I really, really like Tivo and all it has to offer, especially that I can connect to my computer network and see my photos, listen to my music, plus all the other goodies they now offer. 

I really don't like that I need a Tivo box AND a cable box. It's just one more piece of equipment that I need to stack up on top of my TV along with the DVD player, receiver, VCR, etc. It would be great to have in all in one unit, like the cable company offers. 

I would get DirectTV in a flash if they offered a fully functional Tivo, but they don't.

As it is right now, I need to lease my cable companies HD box, then (when it comes out) buy a Tivo HD. It is just getting too expensive. I feel that I will have to just get the cable company HD DVR and live without Tivo, very unfortunate, but true.

Wouldn't it be great to have one box that is a fully functional Tivo and a cable (or satellite) box and DVD player, and what the heck, a DVD recorder too!

I hope Santa gets my letter.


----------



## JustMaz (Jul 6, 2006)

Unfortunately, it's not up to Tivo whether cable or satellite companies put Tivo in their DVR's.


----------



## dirtypacman (Feb 3, 2004)

Comcast and Tivo are working together to put Tivo software on Comcast DVR's.
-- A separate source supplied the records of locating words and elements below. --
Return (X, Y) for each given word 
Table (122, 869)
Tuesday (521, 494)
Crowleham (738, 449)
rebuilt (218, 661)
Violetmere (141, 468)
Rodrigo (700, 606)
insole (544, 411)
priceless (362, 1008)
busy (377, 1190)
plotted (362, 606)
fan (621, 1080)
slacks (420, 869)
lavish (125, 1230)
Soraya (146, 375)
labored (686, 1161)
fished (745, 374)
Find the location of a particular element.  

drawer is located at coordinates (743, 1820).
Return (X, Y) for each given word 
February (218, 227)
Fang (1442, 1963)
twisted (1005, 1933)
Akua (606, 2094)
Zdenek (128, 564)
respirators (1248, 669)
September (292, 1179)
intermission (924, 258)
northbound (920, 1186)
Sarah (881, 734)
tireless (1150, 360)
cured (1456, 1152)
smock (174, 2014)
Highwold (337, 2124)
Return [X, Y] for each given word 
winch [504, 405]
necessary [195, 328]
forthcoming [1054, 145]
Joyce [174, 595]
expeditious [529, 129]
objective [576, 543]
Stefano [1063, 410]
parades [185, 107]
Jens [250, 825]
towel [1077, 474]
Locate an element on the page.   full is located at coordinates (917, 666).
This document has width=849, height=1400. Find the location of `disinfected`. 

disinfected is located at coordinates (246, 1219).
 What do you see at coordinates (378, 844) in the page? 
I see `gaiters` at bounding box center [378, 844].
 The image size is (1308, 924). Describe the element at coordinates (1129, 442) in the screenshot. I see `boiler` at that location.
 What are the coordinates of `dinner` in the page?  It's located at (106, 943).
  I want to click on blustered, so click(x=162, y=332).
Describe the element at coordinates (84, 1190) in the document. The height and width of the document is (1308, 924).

The Pioneer 810H and Toshiba RS-TX20 DVD-burner models I have come about as close to an all in one system that has Tivo software on them.


----------



## classicsat (Feb 18, 2004)

You will never find one box that has a DVD recorder and digital source recorder together, at least of useful function, the studios and sports leagues won't have it

The Series 3 will be one box, although without DVD, for now.


----------



## megazone (Mar 3, 2002)

We'll see DVRs with HD-DVD or Blu-ray in them - either by the end of the year, or definitely in 2007. No question about it. There may be restrictions on what they are allowed to burn to disc, however. Now, if TiVo is one of those, who knows - certainly no this year.

The Series3 will be the closest 'all-in-one'. With CableCARD it will tune analog and digital cable, as well and NTSC and ATSC from antenna. No cable box needed.

Today you don't need a cable box unless you have digital cable - the S2 and S2DT handle analog cable natively.

And later this year Comcast will be rolling out TiVo software to their Motorola DVR platform, but it remains to be seen which features are supported.


----------